The two-minute video, which parodied a well-known Dollar Shave Club video from 2012, opened with a stubble-faced City Manager Andy Walker addressing the camera in a deadpan tone.
“Hi, I’m Andy from the city of Meadville. Where’s Meadville? We’re in northwest PA and we’ve got one of the most charming downtowns for holiday shopping,” Walker says from inside the City Building, a lamp like the stockinged “major award” in the film “A Christmas Story” standing behind him. “Yeah, holiday shopping. Is our downtown really that good?
“No, it’s flipping great.”
Released on Thanksgiving and promoted as a paid advertisement on both Facebook and YouTube, the video reached more than 136,000 viewers across the two platforms. Of those, nearly 47,000 were “organic” Facebook viewers that encountered the video independent of the paid distribution. Nearly 55 percent of those people not only encountered the video in their feed, they actually viewed the video as well, according to Mattocks.

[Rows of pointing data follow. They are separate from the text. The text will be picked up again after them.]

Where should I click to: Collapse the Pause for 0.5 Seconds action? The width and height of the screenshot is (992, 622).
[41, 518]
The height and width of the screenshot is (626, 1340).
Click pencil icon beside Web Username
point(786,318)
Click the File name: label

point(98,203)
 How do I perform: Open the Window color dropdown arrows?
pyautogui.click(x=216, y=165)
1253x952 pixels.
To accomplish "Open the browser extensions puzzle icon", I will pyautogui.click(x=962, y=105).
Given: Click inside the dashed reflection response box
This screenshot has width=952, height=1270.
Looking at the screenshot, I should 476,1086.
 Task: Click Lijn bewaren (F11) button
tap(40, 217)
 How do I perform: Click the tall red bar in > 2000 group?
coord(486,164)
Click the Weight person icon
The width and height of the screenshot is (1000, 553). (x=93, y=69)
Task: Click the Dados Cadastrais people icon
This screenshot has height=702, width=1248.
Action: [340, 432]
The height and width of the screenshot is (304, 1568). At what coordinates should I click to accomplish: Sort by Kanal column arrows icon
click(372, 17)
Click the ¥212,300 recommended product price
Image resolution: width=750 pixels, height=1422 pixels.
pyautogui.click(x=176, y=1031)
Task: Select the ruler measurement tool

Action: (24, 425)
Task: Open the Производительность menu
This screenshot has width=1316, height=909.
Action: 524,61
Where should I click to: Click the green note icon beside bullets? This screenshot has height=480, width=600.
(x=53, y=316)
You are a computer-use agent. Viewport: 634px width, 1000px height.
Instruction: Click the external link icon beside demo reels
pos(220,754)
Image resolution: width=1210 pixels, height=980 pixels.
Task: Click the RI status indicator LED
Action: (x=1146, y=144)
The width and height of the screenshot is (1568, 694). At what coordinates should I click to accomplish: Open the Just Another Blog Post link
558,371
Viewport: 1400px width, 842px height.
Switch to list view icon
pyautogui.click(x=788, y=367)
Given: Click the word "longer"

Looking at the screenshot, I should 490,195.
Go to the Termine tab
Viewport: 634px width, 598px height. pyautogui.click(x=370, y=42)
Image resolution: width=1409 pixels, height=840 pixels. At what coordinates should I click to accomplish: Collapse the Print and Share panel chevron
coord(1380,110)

“That’s a pretty outstanding number — think about how many times you ignore stuff that you see in your Facebook feed,” Mattocks told council. “But apparently Andy’s good looks were enough to entice people to take and click on that video and watch it.”
The video was also distributed as a paid ad targeted at specific types of user profiles in urban areas such as Pittsburgh and Erie, Cleveland, Akron and Youngstown in Ohio and Buffalo and Jamestown in New York.
Of the 35,400 people reached by the ad’s paid distribution, Mattocks said, more than 16,000 watched the video and nearly 18,000 engaged with the video by commenting, liking it, sharing it or interacting with it in another way.
“That’s actually a crazy number to get that much engagement on a paid ad in a market to where people would actually on their own click on it, like it and share it,” Mattocks said.
The ad not only drew attention from viewers, Mattocks said, it received press coverage in Meadville and Erie and was shared by the Pennsylvania Downtown Center, a Harrisburg nonprofit that promotes downtown revitalization across the state.
The ad’s success extended beyond merely providing entertaining viewing for social media users, according to Bull Moose’s Josh Sherretts. Since the video was released through the Meadville-Western Crawford County Chamber of Commerce’s Facebook page, Sherretts was able to compare traffic to the chamber’s online downtown shopping map over a similar period in 2017. An increase of nearly 44,000 people visited the map compared to 2017, Sherretts said, with the holiday video as the one significant factor that changed from one year to the next.
Furthermore, videos spotlighting downtown businesses on the chamber website saw traffic increase from a few hundred views in 2017 to a few thousand views in 2018, Sherretts said.
Mayor LeRoy Stearns said he had heard from several downtown businesses reporting increased sales for the 2018 holiday season.
“I’m hoping this was a big help because I went out and got sponsorships for this,” Stearns joked. “I know one was up 30 percent, and I’d like to put it all on this and say this did the job.”
Sherretts acknowledged that confirming a definite cause-and-effect relationship between the video and increased sales was difficult. At the same time, he said, anecdotal reports from one shop owner who asked visitors whether they had seen the video lent more support to the ad’s effectiveness.